Critical writings and commentary by the Los Angeles based artist Mike Kelley. The work of artist Mike Kelley (b. 1954) embraces performance, installation, drawing, painting, video, and sculpture. Drawing distinctively on high art and vernacular traditions, including historical research, popular culture, and psychology, Kelley came to prominence in the 1980s with a series of sculptures composed of craft materials. His recent work offers dialogues with architecture and with repressed memory syndrome, and a sustained inquiry into his own aesthetic and social history. The subjects on which Kelley has written are as varied as his artistic media. They include the work of fellow artists, sound, caricature, the uncanny, UFOlogy, and gender-bending. This book offers a diverse collection of Kelley's writings from the last twenty-five years. It contains major critical texts on art, film, and the wider culture, including his piece on the aesthetic he calls "urban Gothic." It also contains essays, mostly commissioned for exhibition catalogs and journals, on the artists and groups David Askevold, Öyvind Fahlström, Douglas Huebler, John Miller, Survival Research Laboratories, and Paul Thek, among others. Kelley's voices are passionate, analytic, and ironic, and his critical intelligence is leavened with touches of whimsy.

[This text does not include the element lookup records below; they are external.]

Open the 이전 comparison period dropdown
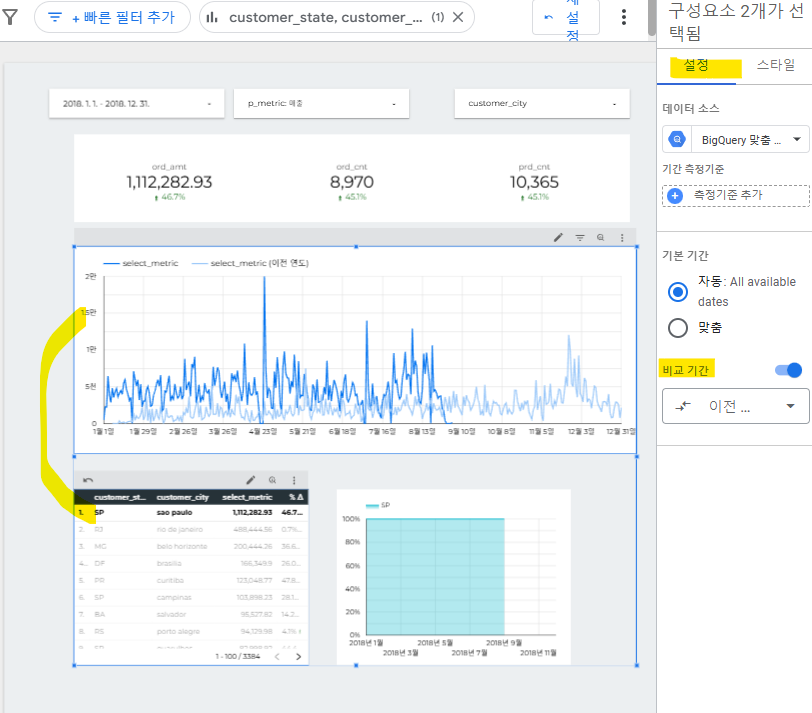Viewport: 812px width, 713px height. (735, 406)
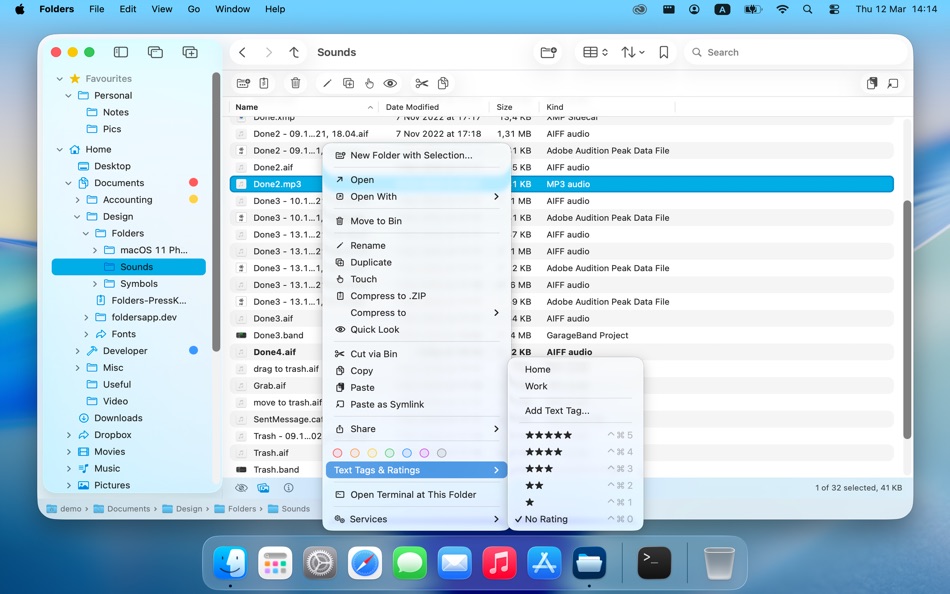The width and height of the screenshot is (950, 594).
Task: Duplicate the file with the duplicate toolbar icon
Action: pyautogui.click(x=349, y=83)
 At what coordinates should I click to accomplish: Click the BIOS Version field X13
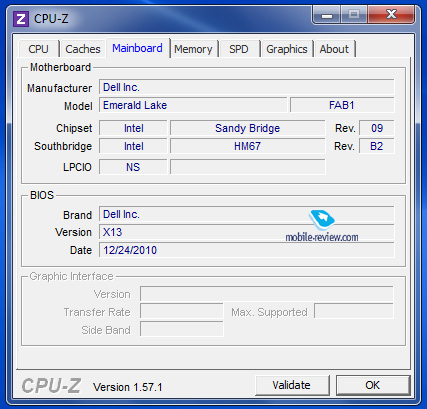247,232
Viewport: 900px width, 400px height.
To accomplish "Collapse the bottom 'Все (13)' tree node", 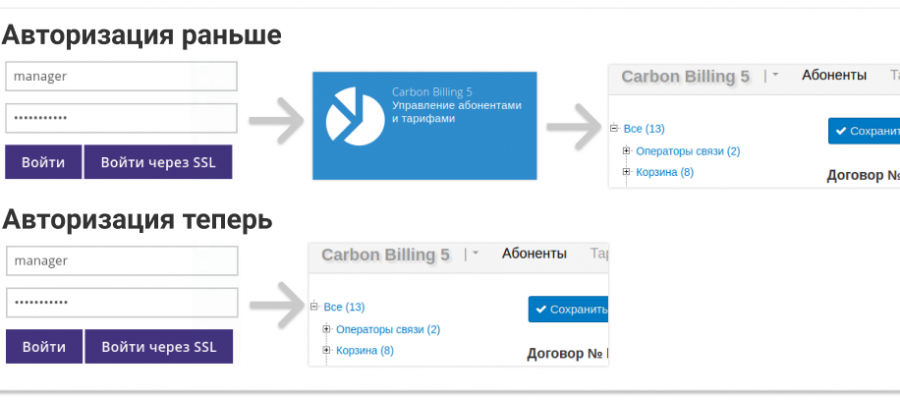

i was like yeah im gonna read this slowly and for the most part i did except last night and most of this morning i just lost my head and barrelled through. took loads of notes + found so many new things to read and artists to research he's just a fantastic writer, the essays on caricature and the uncanny were particular standouts
Mike Kelley was such clever writer and artist, anyone who likes his work or at least finds it interesting will get something from Foul Perfection. He mixes high and low culture, life and death, fame and infamy, all in a way that is dense with references and connections but not intimidating, frequently funny. As with any book you won't find everything interesting, but the parts you do are worth it.
MK on Paul Thek's sculpture 'Death of a Hippie' and Walt Disney:
"Next to his frozen body, Paul Thek has placed an amazing wax effigy of himself: a stinking hippie in permanent fixed decay—a pink raspberry shitsicle in answer to Walt’s porcelain-white vanilla bar."
Mostly read at this point. Kelley aspired to be a writer and his criticism is really sharp; if you have library access, check out his Academic Cut-Up in Easily Digestible Paragraph-Size Chunks, which I (think) appears in Grey Room.
I'm really enjoying this so far. I don't know if I haven't finished because I'm lazy or if it's because I'm hella jealous. Actually plain intimidated...his practice seems so fluid.
After every section I get side tracked and end up researching or renting films that were mentioned in the writings. If you want to see something a little screwed up watch the film The Baby from 1973. I think I was more into the structure of it...it was a movie, but it had this insane made for TV feel that held it together.
So cronic- I love an artist who can write far better than any of the people who do it as a job- actually is why he started writing. These dense essays blew my mind in a good way.